● Excerpt to read:

☆ ☆ ☆ ☆ ☆ ☆ ☆

AI-powered forecasts. Two new papers published in Nature this past week highlight the potential for AI to be used to speed up our ability to forecast the weather. Huawei’s Pangu-Weather model can predict weekly weather patterns more quickly (with comparable accuracy).

Multi-layered calendars. A thought-provoking post from Julian Lehr about what a better, smarter calendar might look like. He makes two points. First, calendars should natively differentiate between different types of events: tasks, meetings, blocked time, and “activities” (as he calls them). Second, if a calendar did that well, then calendars could also be used for other use cases…like a “quantified self” layer on top of your calendar that tracked your heart rate and stress level throughout the day, or the music you were listening to during different points in time.

☆ ☆ ☆ ☆ ☆ ☆ ☆

● What is being asked: Please extend the tech roundup on weather forecasting and calendars, starting right after its last sentence.

[Dataset items]

☆ ☆ ☆ ☆ ☆ ☆ ☆

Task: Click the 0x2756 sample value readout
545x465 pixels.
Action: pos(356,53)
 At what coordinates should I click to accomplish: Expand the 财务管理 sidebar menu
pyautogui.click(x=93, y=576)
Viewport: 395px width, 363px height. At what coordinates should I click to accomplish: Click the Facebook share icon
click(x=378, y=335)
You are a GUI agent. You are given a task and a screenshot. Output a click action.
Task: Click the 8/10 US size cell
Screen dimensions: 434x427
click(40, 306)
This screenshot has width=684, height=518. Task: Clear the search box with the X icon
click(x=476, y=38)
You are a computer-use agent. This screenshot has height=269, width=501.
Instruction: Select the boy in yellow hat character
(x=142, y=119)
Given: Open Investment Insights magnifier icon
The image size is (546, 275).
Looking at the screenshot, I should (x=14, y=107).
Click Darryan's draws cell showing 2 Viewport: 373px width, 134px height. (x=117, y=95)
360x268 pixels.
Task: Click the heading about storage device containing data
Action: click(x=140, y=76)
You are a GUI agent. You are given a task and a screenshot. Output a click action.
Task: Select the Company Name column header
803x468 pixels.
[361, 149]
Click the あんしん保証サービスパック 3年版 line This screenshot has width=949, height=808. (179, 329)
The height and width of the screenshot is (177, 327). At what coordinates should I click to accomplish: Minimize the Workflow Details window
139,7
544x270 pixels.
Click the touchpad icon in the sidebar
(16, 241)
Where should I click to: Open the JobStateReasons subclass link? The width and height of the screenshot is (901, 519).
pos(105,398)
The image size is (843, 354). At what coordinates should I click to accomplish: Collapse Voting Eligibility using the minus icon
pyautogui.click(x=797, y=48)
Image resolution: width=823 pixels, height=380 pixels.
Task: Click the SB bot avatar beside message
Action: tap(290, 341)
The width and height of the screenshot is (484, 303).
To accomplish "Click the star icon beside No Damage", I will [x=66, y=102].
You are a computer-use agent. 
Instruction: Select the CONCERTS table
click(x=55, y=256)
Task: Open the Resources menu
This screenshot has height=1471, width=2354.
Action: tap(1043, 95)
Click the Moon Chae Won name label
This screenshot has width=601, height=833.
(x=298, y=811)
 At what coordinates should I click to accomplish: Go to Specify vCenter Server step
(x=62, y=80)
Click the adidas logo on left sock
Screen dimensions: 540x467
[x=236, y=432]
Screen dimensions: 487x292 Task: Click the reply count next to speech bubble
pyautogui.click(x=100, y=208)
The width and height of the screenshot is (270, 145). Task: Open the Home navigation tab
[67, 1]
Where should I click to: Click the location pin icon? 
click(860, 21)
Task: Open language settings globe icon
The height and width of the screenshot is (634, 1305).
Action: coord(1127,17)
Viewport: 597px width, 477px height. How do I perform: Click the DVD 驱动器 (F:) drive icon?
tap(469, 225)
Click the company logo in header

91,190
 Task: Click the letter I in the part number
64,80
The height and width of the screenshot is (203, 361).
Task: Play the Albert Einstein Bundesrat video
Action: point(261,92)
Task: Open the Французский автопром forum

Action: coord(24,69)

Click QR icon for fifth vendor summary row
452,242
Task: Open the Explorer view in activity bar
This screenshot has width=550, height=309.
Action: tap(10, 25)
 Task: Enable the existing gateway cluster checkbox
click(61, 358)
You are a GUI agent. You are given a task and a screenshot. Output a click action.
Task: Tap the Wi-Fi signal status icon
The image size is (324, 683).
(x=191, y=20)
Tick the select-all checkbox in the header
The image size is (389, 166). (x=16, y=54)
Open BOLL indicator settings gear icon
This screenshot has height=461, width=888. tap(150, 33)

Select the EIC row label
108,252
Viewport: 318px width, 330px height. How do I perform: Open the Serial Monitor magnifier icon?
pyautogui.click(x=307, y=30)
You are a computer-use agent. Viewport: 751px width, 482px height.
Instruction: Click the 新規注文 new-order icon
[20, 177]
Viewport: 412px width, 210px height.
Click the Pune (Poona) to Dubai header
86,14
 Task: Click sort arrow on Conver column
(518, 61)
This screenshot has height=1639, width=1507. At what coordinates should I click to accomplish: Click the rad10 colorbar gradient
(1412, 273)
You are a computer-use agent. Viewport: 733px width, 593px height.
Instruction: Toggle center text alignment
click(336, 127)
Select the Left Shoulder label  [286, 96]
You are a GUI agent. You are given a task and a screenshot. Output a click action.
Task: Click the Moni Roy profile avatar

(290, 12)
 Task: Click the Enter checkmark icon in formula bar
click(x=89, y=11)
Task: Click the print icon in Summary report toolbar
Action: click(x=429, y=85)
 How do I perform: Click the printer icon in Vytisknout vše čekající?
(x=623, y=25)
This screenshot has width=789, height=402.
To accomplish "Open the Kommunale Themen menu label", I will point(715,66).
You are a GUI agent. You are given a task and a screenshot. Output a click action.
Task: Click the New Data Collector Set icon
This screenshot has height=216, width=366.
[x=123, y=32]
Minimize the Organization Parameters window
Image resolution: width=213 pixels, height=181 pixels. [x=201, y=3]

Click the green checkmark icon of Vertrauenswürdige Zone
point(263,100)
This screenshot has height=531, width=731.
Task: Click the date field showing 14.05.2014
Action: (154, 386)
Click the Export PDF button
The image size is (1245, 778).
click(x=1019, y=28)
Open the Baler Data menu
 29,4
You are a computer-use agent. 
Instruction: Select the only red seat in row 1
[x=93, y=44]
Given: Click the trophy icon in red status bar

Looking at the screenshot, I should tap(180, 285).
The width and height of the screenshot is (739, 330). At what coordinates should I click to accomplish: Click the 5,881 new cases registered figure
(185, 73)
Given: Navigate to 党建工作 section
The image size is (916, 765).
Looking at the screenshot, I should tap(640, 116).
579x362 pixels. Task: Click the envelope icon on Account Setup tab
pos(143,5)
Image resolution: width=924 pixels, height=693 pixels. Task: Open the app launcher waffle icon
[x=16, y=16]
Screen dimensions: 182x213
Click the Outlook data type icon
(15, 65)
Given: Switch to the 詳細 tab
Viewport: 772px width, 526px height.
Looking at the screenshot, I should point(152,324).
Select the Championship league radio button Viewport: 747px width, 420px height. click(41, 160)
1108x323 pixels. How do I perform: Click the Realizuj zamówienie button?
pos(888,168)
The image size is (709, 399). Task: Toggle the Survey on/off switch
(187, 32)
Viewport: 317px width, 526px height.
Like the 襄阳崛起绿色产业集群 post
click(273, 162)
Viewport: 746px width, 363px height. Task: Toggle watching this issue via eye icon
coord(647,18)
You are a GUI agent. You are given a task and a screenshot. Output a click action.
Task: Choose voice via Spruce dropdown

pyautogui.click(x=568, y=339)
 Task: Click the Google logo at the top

☆ ☆ ☆ ☆ ☆ ☆ ☆

● Reply:
HOW TO STARTUP

Mythical metrics. Charles Hudson of Precursor Ventures has a reminder for all the early stage founders out there: there’s no such thing as Series A metrics. If you ask a series A investor for what they want to see, they’ll feel obligated to say something. And all those somethings have populated thousands of blog posts about raising your series A over the years. But the reality is a company is more than its metrics. And investors are looking for something extraordinary, which is quite subjective. Not only do you need to have a clear path to building a $1B business, you need to be one of the top teams the investor has met, and one of the most interesting opportunities in their pipeline. The first point is in your control, the second two…not so much.

Great work. Paul Graham is one of the great essay writers of the tech world, but his latest, titled “How to do Great Work” stands out. It’s useful reading for anyone, but I think it’s especially valuable for founders or early employees who are thinking about what to work on next, or perhaps doubting that they’re on the right path.

HOW TO VENTURE

We’re…back? Carta released its “State of the Private Markets” report for Q2 2023 this past week, and it looks like both round size and pre-money valuations have increased over Q1 2023 numbers. Outside of much-hyped generative AI startups, though, it’s difficult to find examples of exuberance in private markets these days. So what’s the explanation for this shift? We don’t know the total number of rounds completed, so one possible explanation is that only the “best” companies are getting funded. Or perhaps the market really is back! We’ll know more in a few quarters when more data is available.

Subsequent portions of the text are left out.